Segment Start: Information supplied

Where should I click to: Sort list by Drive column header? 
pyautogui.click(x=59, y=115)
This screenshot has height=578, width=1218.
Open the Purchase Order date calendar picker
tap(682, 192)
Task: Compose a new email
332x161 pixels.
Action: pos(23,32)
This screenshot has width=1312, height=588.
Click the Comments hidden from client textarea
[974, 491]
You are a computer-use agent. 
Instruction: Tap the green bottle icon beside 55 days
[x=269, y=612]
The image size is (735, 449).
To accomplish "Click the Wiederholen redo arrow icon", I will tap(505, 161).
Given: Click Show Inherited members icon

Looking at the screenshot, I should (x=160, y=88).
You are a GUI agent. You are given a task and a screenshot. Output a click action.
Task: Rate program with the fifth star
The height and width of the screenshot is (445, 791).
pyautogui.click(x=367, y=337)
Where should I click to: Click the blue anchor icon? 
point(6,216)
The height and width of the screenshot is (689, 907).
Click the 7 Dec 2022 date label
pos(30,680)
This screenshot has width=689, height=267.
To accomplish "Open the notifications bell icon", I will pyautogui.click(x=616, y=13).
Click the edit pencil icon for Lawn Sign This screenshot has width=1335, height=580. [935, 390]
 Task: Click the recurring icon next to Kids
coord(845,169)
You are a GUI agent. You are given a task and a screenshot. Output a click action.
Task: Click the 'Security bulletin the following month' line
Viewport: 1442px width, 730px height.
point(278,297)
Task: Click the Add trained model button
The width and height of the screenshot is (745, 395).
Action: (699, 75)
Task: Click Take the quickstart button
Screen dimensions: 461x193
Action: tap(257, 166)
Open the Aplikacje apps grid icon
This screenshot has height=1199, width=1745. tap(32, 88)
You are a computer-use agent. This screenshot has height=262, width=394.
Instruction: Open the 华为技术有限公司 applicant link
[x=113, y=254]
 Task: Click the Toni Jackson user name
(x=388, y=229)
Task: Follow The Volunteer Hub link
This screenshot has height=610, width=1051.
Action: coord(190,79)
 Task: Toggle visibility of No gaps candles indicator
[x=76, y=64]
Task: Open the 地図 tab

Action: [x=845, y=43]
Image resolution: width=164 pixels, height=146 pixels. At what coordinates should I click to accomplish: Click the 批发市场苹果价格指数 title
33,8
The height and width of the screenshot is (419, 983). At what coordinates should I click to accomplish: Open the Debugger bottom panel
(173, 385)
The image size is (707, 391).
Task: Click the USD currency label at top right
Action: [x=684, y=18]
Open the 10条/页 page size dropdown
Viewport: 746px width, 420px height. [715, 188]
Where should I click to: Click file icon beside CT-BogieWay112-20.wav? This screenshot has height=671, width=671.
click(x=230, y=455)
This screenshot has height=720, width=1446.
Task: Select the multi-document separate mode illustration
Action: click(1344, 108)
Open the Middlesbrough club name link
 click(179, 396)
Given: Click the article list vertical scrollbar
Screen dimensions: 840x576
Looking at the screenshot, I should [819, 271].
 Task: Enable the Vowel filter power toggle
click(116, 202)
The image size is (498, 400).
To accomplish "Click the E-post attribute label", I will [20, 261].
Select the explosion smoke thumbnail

Segment End: Information supplied

Assigned task:
Where a line of the records contains the word "computer", copy that line.

Reply:
You are a computer-use agent. 
You are a computer-use agent. This screenshot has height=262, width=394.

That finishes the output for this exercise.